Sa main, calcinée et ornée d'une lourde chevalière, s'abattit sur l'épaule de Victoire. Elle hurla sous la morsure des flammes. Une succession de cris convulsifs, de souffrance pure, tandis que le feu faisait fondre sa chair. Et alors que le brasier laissait place à un plafond aux poutres vermoulues à peine discernables dans l'obscurité, le hurlement, lui, continua.
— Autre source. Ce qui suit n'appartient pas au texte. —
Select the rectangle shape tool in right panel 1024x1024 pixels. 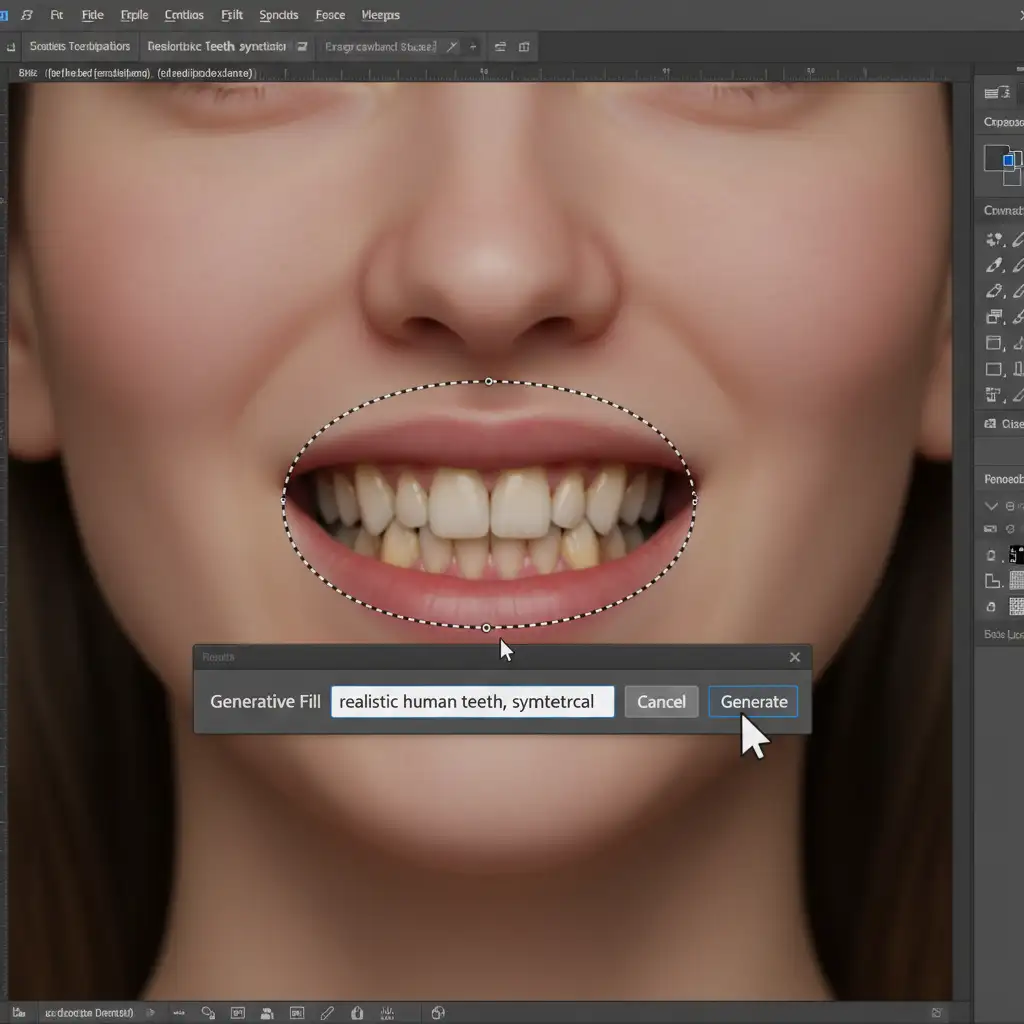[x=993, y=369]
Une plainte irrépressible, entrecoupée de brefs pleurs, qui ne s'acheva que lorsque des bras enserrèrent son corps frêle en une étreinte. Des doigts frôlèrent ses joues pour y ôter les larmes qui y roulaient, se perdirent dans ses cheveux emmêlés par sa lutte onirique.

— Je suis là, Victoire. Je suis là, tu ne crains rien.
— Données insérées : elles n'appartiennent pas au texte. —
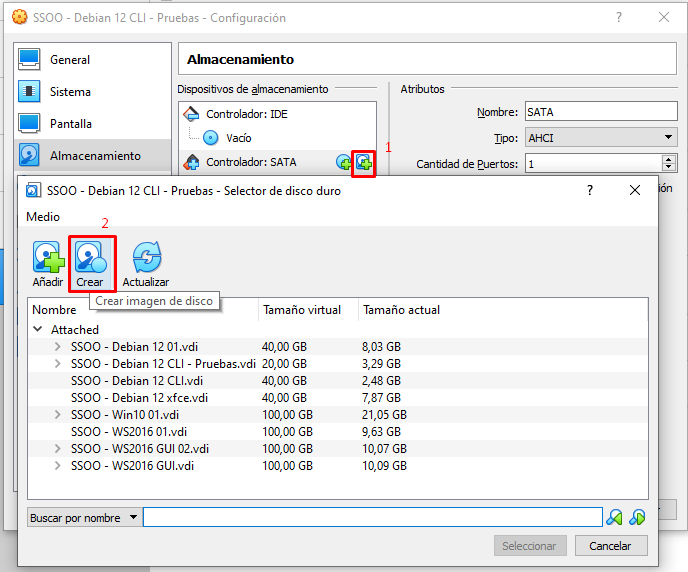Expand SSOO - Debian 12 01.vdi entry

tap(58, 347)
La poitrine de la jeune femme se soulevait à un rythme effréné. Un gémissement s'échappa de ses lèvres, tandis qu'un élan de culpabilité comprimait tout son être.

— Comment fais-tu... pour... pour vivre avec ça ?

— Victoire...

L'air entrait si vite dans ses poumons qu'elle en avait mal. Elle étouffa un sanglot. Elle aurait aimé arracher son cœur pour ne plus avoir à ressentir cette détresse permanente. Cette peur qui la réveillait en sursaut la nuit, qui rendait ses gestes hésitants, qui la faisait trembler au bord d'une abîme infinie.
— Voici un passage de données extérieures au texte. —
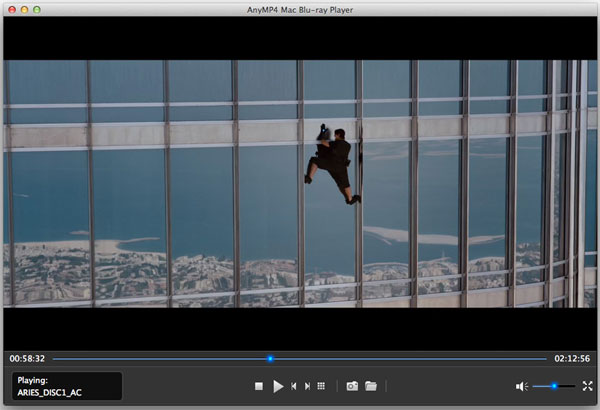Open the snapshot folder
This screenshot has height=410, width=600.
370,386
— Comment fais-tu pour vivre... après avoir tant de fois donné la mort ?

— Chut, calme-toi. Tu ne risques plus rien. Ce n'était qu'un mauvais rêve. Respire, ferme les yeux, concentre-toi sur ma voix...

Peu à peu, les battements affolés de son cœur s'espacèrent, sa respiration se fit plus régulière.

— Comment... ? chuchota-t-elle encore d'une voix brisée.

— Dors.

Victoire s'effondra lentement dans les bras de Charles.

L'ancien Mercenaire caressa doucement la joue de la jeune femme, de nouveau endormie. Il aurait tant aimé que les choses se soient passées différemment. Mais ils ne pouvaient plus faire machine arrière. L'un comme l'autre, ils avaient perdu une partie d'eux même.

— Je suis désolé, murmura-t-il.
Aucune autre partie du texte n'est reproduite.